According to road safety advocates, hundreds of lives and millions of dollars in taxpayer money could be saved each year in Illinois and around the country if some traditional intersections were replaced by roundabouts. Roundabouts, which are often referred to as traffic circles, are ubiquitous in Europe but quite rare in the United States. However, that may change in the years ahead as the safety benefits of replacing traffic lights and stop signs with roundabouts that slow down rather than stop traffic become more widely understood.
Researchers have discovered that replacing intersections with roundabouts actually leads to an increase in collisions but a significant reduction in fatalities and serious injuries. This is because the accidents that take place on roundabouts are generally low-speed fender benders rather than highway speed head-on or T-bone collisions. Experts say that roundabouts are less deadly because drivers entering them do not have to determine if they have time to clear the intersection before a light changes or an approaching car arrives.
The safety benefits of roundabouts are currently being put to the test in North Carolina. In June, state officials ordered roundabouts to be built at several car accident hotspots as part of the Tar Heel State's Road to Zero safety initiative. Lawmakers expect the roundabouts to reduce serious injuries by as much as 89 percent, and they also say that the project's $1.2 million price tag will save the state's taxpayers about $2.5 million every year in reduced emergency response costs.
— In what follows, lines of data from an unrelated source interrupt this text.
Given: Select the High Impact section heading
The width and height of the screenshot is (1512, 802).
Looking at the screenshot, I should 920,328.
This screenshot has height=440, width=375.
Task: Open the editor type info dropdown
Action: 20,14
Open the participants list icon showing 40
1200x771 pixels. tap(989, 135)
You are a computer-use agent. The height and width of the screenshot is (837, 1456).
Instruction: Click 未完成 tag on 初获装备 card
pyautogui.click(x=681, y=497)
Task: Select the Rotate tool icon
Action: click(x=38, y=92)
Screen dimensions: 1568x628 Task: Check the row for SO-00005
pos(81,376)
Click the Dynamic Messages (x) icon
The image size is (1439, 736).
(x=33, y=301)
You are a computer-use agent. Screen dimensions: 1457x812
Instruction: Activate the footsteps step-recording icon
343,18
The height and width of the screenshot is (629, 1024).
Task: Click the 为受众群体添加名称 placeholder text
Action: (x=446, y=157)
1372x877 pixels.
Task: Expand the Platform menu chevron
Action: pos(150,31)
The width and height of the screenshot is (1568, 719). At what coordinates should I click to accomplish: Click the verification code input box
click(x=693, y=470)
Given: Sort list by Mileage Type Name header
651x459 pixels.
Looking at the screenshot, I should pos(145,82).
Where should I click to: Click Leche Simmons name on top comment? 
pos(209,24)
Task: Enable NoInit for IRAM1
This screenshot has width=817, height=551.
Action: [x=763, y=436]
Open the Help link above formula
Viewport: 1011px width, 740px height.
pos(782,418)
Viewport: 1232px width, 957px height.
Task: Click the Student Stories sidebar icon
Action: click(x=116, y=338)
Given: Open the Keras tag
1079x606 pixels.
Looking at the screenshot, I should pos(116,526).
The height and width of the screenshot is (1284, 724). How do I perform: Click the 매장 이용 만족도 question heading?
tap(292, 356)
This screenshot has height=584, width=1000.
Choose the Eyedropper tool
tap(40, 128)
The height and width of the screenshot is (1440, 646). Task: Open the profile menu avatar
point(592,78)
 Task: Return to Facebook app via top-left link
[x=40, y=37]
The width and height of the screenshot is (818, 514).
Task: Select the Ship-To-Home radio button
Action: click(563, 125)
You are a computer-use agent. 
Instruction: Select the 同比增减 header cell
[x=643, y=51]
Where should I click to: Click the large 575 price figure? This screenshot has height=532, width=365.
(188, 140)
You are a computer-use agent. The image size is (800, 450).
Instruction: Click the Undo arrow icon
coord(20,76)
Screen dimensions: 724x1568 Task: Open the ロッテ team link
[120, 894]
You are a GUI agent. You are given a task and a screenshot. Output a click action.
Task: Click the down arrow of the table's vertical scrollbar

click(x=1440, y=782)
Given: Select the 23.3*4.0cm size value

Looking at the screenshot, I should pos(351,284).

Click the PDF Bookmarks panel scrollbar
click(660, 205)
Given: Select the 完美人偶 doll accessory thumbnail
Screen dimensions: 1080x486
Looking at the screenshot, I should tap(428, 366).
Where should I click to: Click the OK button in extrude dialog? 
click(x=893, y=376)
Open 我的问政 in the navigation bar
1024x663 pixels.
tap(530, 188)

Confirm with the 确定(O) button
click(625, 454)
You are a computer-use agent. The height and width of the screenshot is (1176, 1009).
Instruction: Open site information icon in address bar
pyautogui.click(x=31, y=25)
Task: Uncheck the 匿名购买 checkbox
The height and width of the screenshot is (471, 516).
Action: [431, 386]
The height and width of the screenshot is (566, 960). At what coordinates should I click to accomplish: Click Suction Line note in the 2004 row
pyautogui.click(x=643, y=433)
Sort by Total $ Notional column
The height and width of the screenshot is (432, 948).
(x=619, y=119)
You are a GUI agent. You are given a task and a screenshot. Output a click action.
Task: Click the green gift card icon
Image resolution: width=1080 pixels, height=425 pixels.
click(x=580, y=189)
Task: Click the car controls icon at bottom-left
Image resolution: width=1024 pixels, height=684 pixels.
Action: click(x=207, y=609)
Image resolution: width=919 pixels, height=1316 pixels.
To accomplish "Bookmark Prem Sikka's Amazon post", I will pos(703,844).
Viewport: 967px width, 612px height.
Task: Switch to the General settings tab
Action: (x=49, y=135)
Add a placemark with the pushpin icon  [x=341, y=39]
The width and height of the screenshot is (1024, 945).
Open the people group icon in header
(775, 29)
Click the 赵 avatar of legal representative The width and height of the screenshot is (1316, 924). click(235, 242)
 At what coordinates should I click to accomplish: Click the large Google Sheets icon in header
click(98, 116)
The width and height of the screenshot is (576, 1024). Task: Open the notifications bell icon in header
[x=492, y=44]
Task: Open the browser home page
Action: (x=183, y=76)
Accidents that take place at busy intersections are often catastrophic, but determining who was at fault is often a relatively straightforward process for police. This is because many congested intersections are monitored by cameras to identify and ticket red light jumpers. Such evidence can be used by law enforcement and personal injury attorneys pursuing compensation for accident victims to establish what took place in the moments leading up to a crash.